FEMA defines a non-primary residence as “for rating purposes only, a building that will not be lived in by an insured or an insured’s spouse for more than 50% of the 365 days following the effective policy date.” HFIAA-14 modifies this by requiring gradual rate increases of no less than 5% until full risk rate is achieved. Businesses will not have to start paying the 25% increase until 2015-2016. Some policy holders who paid higher premiums under BW-12 are now eligible for refunds.
Under BW-12, there were triggers that could result in an immediate elimination of a subsidized policy:
- The property is sold, with the new owner paying the full rate;
- The policy lapses;
- A new policy is purchased; or
- The owner refuses to mitigate a Severe Repetitive Loss Property.
HFIAA-14 allows the subsidized policy to transfer from seller to buyer. However, if the buyer’s risk profile differs, the policy may have to be re-rated. For example, the buyer might not use the house as his primary residence, but the subsidized policy could continue.
HFIAA-14 also introduces a new mandatory surcharge on all new and renewed policies that will take effect on April 1, 2015, in the following amounts:
- Primary single-family residence, individual condo unit, or apartment: $25;
- Non-primary residence or Non-residential property: $250;
- Condominium buildings or non-condominium multi-family building: $250.
This surcharge fee will be included on all policies, including full-risk rated policies, until all Pre-Firm subsidies are eliminated.
BW-12 initiated this fund to help cover claims that exceed the annual premiums collected. All policies will increase by 15%, except for Preferred Risk Policies which will increase by 10%. (A Preferred Risk Policy offers reduced rates for structures outside the SFHA.) This will not change under HFIAA-14, but the increases will be phased in over time.

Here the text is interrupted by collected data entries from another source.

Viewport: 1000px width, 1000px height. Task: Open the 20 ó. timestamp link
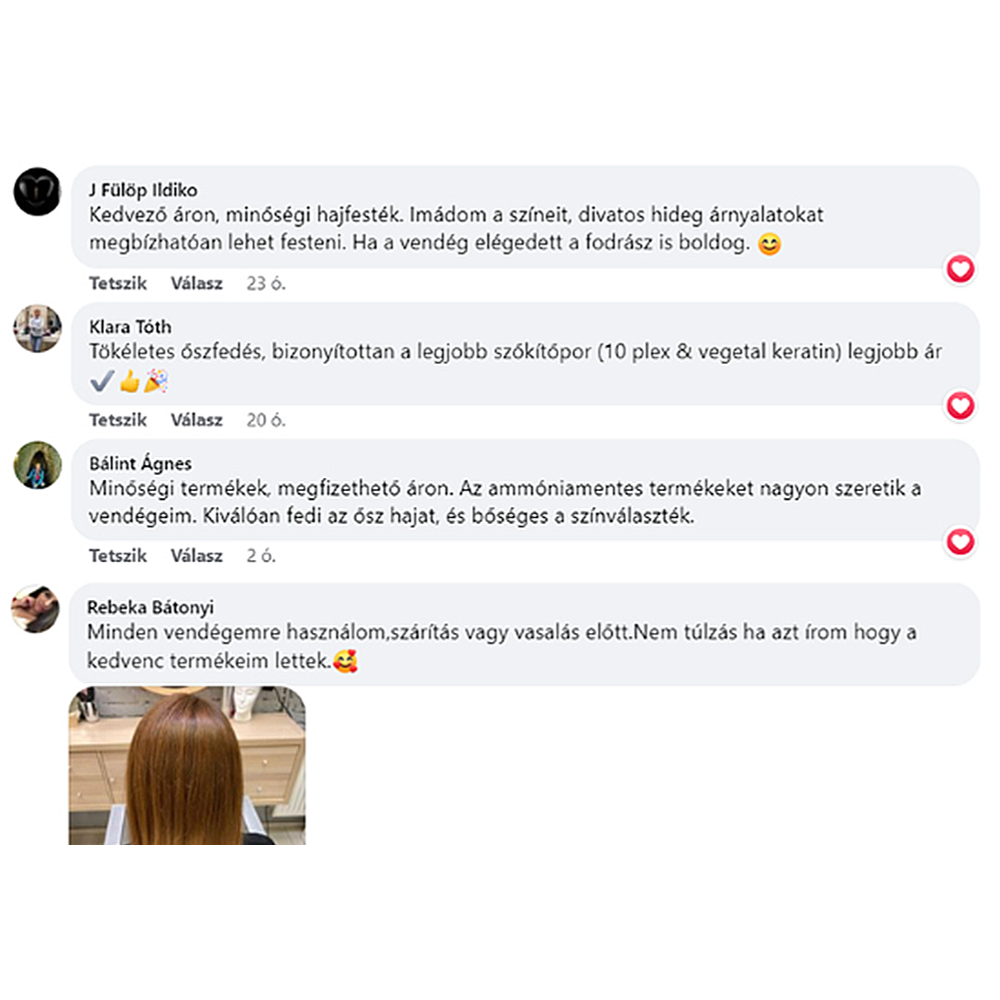pyautogui.click(x=266, y=420)
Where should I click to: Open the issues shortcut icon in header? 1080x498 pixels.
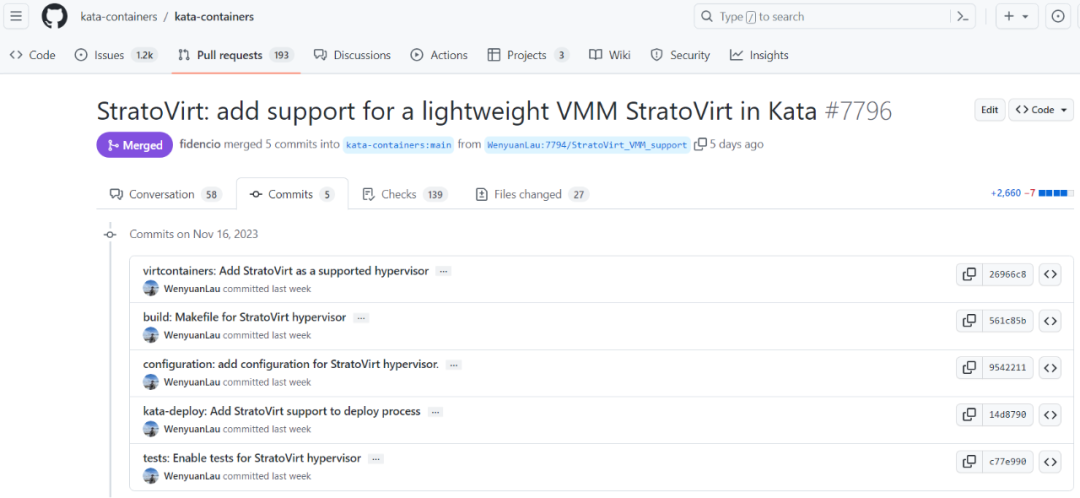click(1058, 16)
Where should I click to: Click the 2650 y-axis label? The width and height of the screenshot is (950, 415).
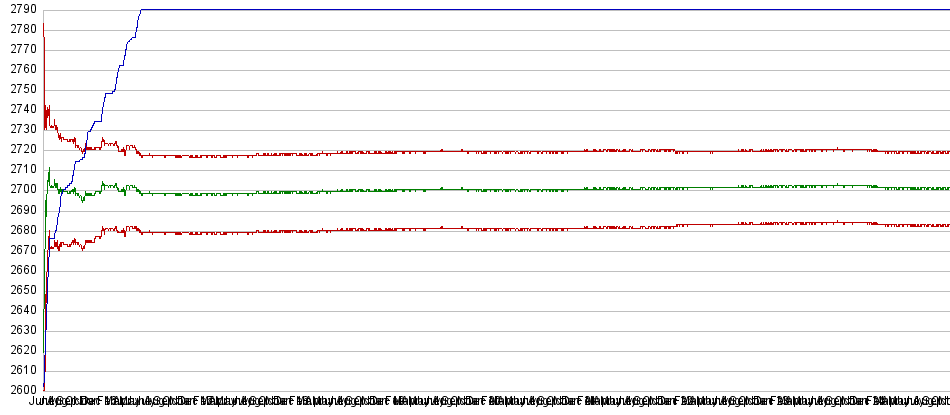tap(20, 289)
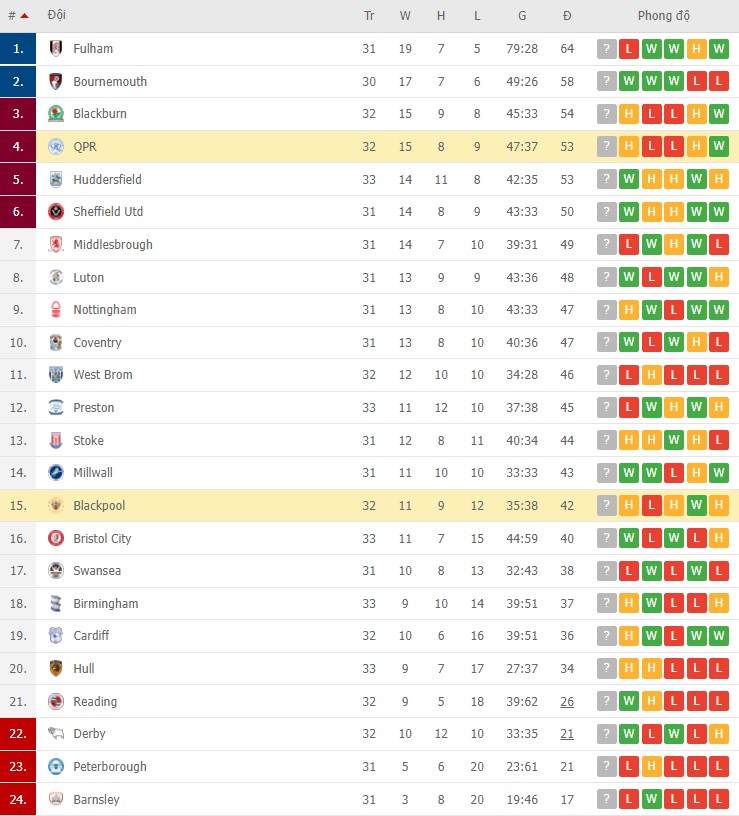Open Reading's underlined points total '26'
Image resolution: width=739 pixels, height=816 pixels.
[567, 701]
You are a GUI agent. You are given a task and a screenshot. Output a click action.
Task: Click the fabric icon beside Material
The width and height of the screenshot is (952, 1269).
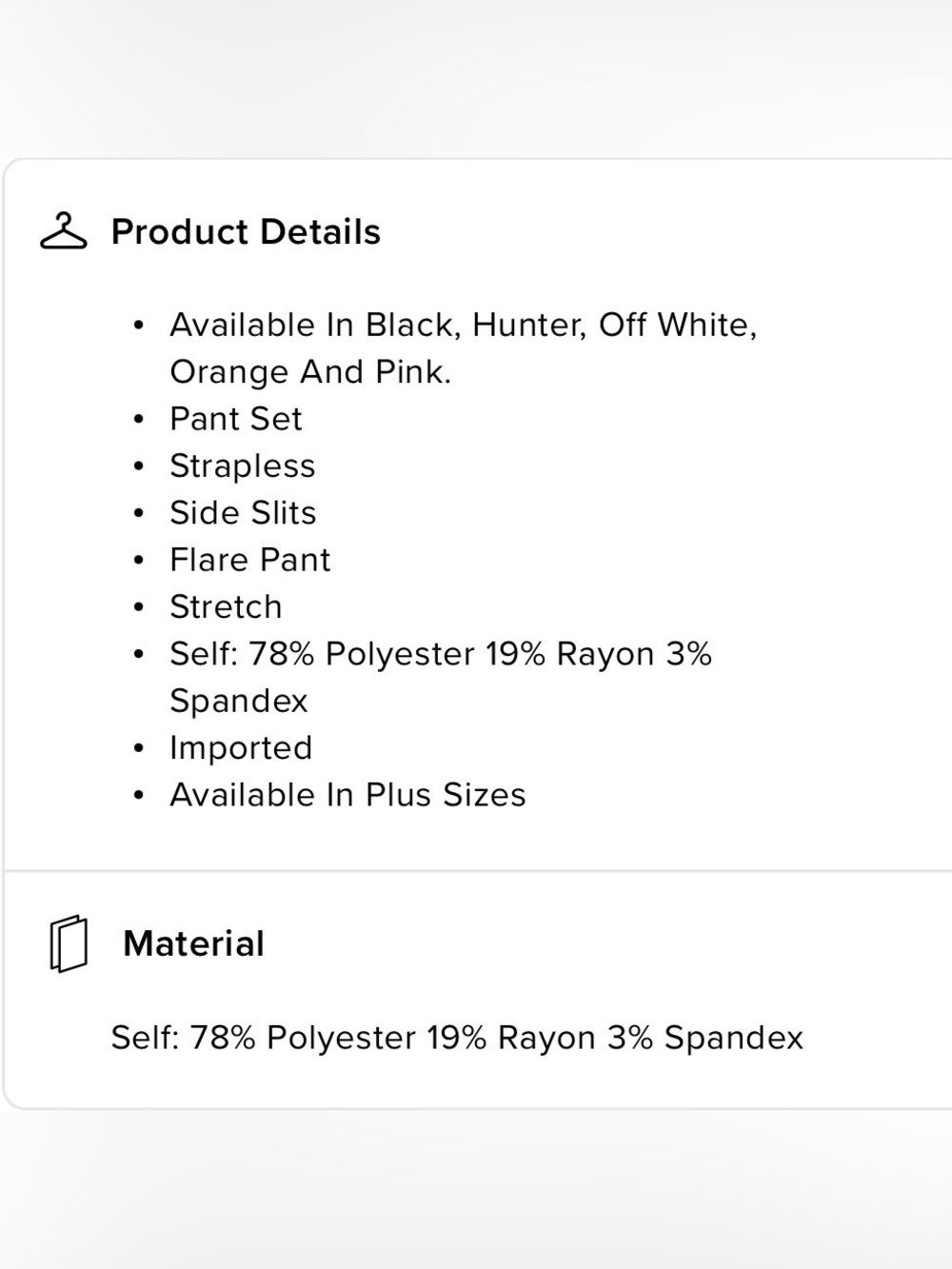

When a community’s FIRM is updated, flood zone boundaries may change. Homes that transitioned from a non-SFHA into a SFHA were grandfathered in, and their policies continued to be based on the older zone and elevation. BW-12 would phase out the grandfathered policies and increase the rate over a period of 5 years until it reflected true risk. HIFAA-14 restored grandfathering. Grandfathered policies are also subject to the HFIAA Surcharge and Reserve Fund Assessment.
Flagler Beach Statistics
Insurance data as of December 31, 2012, indicated 2,100 policy holders in the City of Flagler Beach. Of that total, there were 27 subsidized single-family residences or condo unit owners categorized as “non-primary,” and three businesses. There were 50 subsidized homes subject to the “trigger” of change of ownership. There are no SRL properties.